From an individual’s perspective, peer-to-peer sharing is a means for owners to monetize their assets during times when they don’t require access to them. But peer-to-peer models can also be understood to utilize existing resources more efficiently—ultimately, to reduce the number of cars on the road—through shifted mentalities about ownership, the intelligent organization of information and, increasingly, through real-time technologies.

Since peer-based car-sharing companies don’t bear the overhead costs of owning and maintaining their own fleets, they don’t require the high utilization rates for vehicles that Zipcar and similar programs do—the result is comparatively fewer limitations for the size and scale of peer-to-peer operations.

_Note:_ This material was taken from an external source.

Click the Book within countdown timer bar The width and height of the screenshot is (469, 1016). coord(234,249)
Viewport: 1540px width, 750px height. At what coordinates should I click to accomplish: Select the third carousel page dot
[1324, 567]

For renters, this can mean a considerable difference in convenience and vehicle accessibility; for people like Clark, it can mean the difference between a miserable 2-mile trudge in snowy weather—or an easy stroll—to retrieve a rented car.

(Currently, Divvycar offers a solution for communities who have difficulty accessing shared vehicles in locations convenient to them, since Zipcar’s model can’t accommodate user demand very flexibly. Building developers can request a Divvycar as a community vehicle, which earns them a LEED certification point and, in many locations, allows them to forego the building of several parking spaces—which can mean upwards of $100k in savings for a developer. Just earlier this month, Zipcar announced that they will work more closely with building developers in San Francisco to this end.)

Person-to-person car-sharing may also be emerging because mobile technologies are making it more convenient, providing the ability to gauge user need, crowd-source available assets, and fulfill requests more flexibly and intelligently—by location and in real-time. The Taxi Magic iPhone app, for example, allows users to summon a cab with the push of a button. Applied to ride-sharing, this type of real-time mobile technology could have broad implications for when and how people opt to share. (How many people would rather share a ride than pay for a cab, provided both were readily available?)

Sunil Paul is exploring the convergence of technology and peer-to-peer car-sharing in his own endeavors, with an eye toward the urban future: “Because of what’s possible with smartphones and information technology within the car, as well as embedded new technology that’s going to be built into cities themselves—it’s really transforming transportation in a way that hasn’t happened since the automobile was created in the first place. We are taking advantage of new technologies—especially smartphone technologies—to deploy and create new forms of transportation, and make existing forms of transportation more convenient.”

For many people, sharing is about reducing transactional burden—removing costs and unnecessary hassle by accessing just what they need, when and where they need it. As RelayRides and other peer-to-peer services begin to demonstrate material benefits for members of truly open and scalable systems, we can expect to see a new psychology—and allure—to sharing emerge. This has the potential to change how we mobilize, consume, socialize—ultimately, how we live and function together as a society.

“When we first started working on this idea, a lot of people thought we were nuts,” says Clark, “‘Nobody is going to rent out their car!’ And we’ve proven them wrong. It’s a major shift—it’s moving from a ‘mine’ to an ‘ours’ mentality. There are lots of skeptics, but if we can find ways to come together and use resources efficiently, then everybody wins.”